### Directions
a – According to the Lovinger court opinion, on what date did Jeffrey Lovinger's bench trial end in a mistrial?
b – Extend the Lovinger court opinion with further text that starts after its last sentence.

### Reading passage
***

Lovinger v. Circuit Court of the 19th Judicial Circuit, Lake County, Ill.

Decision Date02 May 1988
Docket NumberNo. 87-1397,87-1397
PartiesJeffrey LOVINGER, Petitioner-Appellee, v. CIRCUIT COURT OF THE 19TH JUDICIAL CIRCUIT, LAKE COUNTY, ILLINOIS, Respondent- Appellant.
CourtU.S. Court of Appeals — Seventh Circuit

Marcia L. Friedl, Office of Ill. Atty. Gen., Chicago, Ill., for respondent-appellant.

Mary Robinson, Robinson & Skelnik, Elgin, Ill., for petitioner-appellee.

Before FLAUM and EASTERBROOK, Circuit Judges, and GRANT, Senior District Judge. *

FLAUM, Circuit Judge.

Jeffrey Lovinger's bench trial on charges of unlawful delivery of cocaine and cannabis ended in a mistrial on February 8, 1983. Lovinger was unable to convince the Illinois courts that the double jeopardy clause of the fifth amendment bars his reprosecution for these offenses. After exhausting his state court remedies, Lovinger petitioned the district court for a writ of habeas corpus. The district court granted the writ and we affirm.

I.

Lovinger's trial in the Circuit Court for the Nineteenth Judicial Circuit, Lake County, Illinois was hampered from the start by the prosecutor's inability to establish a clear chain of custody over the evidence. The details of the trial are fully set forth in Magistrate Bucklo's thorough Report and Recommendation, which is appended to the district court's opinion. Lovinger v. Circuit Court, 652 F.Supp. 1336, 1338 (N.D.Ill.1987). The state's first witness was the undercover officer who had purchased packages of white powder and a green leafy substance from Lovinger in October of 1979. The evidence was divided into several exhibits. When it emerged during cross-examination that defendant's expert had not been permitted to test all of the exhibits as required by the court's discovery order, the judge continued the trial to allow for such testing. When trial resumed, the state called an analyst from the Illinois police crime laboratory who testified that the substances purchased by the undercover officer were in fact cocaine and cannabis.

It was during the testimony of the next witness, an evidence officer for the Waukegan Police Department, that the state's chain of custody problems began. Officer Thomas Hutchings testified that he gave Exhibit No. 1 to an outside examiner on November 4, 1982 for testing. The prosecutor questioned Hutchings about the inconsistency between this testimony and Hutchings' earlier testimony that he had not come into contact with this exhibit between September 14 and November 18, 1982. The trial judge told the prosecutor that he was impeaching his own witness and granted a recess so that the prosecution could "get its act together."

***

### Information shown
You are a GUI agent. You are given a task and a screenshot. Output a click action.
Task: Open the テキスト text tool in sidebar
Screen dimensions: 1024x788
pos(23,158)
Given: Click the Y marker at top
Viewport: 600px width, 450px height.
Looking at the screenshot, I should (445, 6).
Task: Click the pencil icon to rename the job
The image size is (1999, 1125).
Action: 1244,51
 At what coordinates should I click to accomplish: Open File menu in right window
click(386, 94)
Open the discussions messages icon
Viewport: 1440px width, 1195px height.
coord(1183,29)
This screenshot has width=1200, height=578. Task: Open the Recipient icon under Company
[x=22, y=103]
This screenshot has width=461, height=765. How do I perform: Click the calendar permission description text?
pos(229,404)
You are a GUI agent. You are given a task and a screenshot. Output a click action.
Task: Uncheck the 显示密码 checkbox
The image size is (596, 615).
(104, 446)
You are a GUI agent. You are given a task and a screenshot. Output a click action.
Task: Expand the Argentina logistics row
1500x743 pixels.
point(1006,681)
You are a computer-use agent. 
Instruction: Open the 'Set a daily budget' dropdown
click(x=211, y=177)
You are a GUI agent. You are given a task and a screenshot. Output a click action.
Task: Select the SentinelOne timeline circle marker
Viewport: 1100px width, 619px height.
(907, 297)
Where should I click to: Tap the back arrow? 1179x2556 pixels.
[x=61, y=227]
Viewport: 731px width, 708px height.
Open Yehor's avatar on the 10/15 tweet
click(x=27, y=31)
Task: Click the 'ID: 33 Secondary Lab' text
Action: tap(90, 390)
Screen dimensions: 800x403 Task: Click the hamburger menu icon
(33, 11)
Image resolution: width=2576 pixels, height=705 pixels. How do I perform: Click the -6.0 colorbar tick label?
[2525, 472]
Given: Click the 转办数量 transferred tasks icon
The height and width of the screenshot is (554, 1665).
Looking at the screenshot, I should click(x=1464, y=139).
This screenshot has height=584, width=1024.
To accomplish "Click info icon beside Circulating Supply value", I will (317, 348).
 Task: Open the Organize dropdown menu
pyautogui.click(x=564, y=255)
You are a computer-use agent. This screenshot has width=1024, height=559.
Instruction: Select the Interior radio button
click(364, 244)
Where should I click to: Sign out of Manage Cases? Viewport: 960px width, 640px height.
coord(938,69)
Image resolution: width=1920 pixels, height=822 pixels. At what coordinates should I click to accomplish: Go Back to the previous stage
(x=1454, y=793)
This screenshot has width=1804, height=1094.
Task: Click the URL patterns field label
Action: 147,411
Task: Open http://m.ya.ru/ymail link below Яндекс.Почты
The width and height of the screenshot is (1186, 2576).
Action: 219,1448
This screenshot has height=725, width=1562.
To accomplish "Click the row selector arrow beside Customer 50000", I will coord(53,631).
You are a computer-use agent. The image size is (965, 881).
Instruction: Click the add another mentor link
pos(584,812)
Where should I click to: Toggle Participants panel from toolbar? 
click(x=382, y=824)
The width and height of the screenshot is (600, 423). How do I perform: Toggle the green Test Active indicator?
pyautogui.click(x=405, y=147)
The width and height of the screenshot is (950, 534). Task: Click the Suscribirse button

***

### Results
a – February 8, 1983

b –
When the trial resumed, Lovinger's lawyer reported that Hutchings and the prosecutor had been seen discussing the case during the recess and examining and exchanging papers. The prosecutor denied coaching the witness. The judge ordered that there be no further conversations, and told the defense that any error was harmless so that if Lovinger intended to move for a mistrial, the motion would be denied. Lovinger's lawyer then moved that the court declare a mistrial or alternatively that Hutchings' testimony be stricken and that he be precluded from testifying further. The court denied these motions. Hutchings resumed testifying, and again contradicted himself as to when he had turned over the exhibits for outside examination and when the examiner had returned them to the evidence room. Another short recess was declared, after which Hutchings' recollection was considerably clearer. Before recessing until the following Monday, the court instructed Hutchings not to discuss the case or his testimony with anyone.

Unfortunately for the state, Hutchings' recollection was less than lucid when he resumed the stand on Monday, February 7, 1983. He could not remember, even when aided by suggestive questioning, when he had given out or returned certain of the exhibits. The judge felt compelled to state:

This record has got evidence going out and never returning. This record has got the evidence, the same evidence going out twice, never returning for the first time. There is confusion.

During cross-examination, Hutchings discussed police procedures for entering into a log book the dates for the removal or return of evidence. Defense counsel requested review of the log book; the court granted a half-hour recess for this purpose. After the recess, Hutchings testified that one of the log book entries, which conflicted with his testimony, was incorrect.

On February 8, Officer Bowden, the government's next chain of custody witness, also had trouble recalling when he had returned one of the exhibits to the evidence locker. The judge continued the case until the afternoon and instructed Bowden not to discuss his testimony. When the trial resumed, defense counsel told the Judge that Lovinger had seen the prosecutor talking with Bowden during the recess and had heard something about the evidence locker. The prosecutor admitted having asked for certain reports, but denied discussing any aspect of Bowden's testimony. When asked if he had discussed his testimony with the prosecutor, Bowden revealed that he had only been expressing his displeasure "with the fact that I was getting my butt chewed out." The judge asked for the reports and stated, "I'm not going to have any case with any tint of error, and we are starting to have a lot of error creep into this record."

The judge took a short recess, and upon return verified that all parties and counsel were present. He then proceeded with the following declaration:

Gentlemen, at this time I want to put something on the record. I have not been satisfied with the way this case has been presented. First, I call to the attention of everybody in this courtroom that because of the laxity of the prior State's Attorney and his administration, there was nothing done to resolve this cause of action before a jury or bench trial because of the fact that this matter had occurred in 1979.

Secondly, I am concerned about the lack of discovery afforded the defense, pursuant to court order of Judge Doran, and even of this court.

Third, there was a failure to fully comply with the orders of the Court during trial regarding discovery. For example, I point out to my order of September 7th and the fact that a witness in this cause did remove portions from Group Exhibit No. 2, for identification, when I had ordered all of the exhibits to be taken to the defense chemist for purpose of analysis, pursuant to the order of discovery.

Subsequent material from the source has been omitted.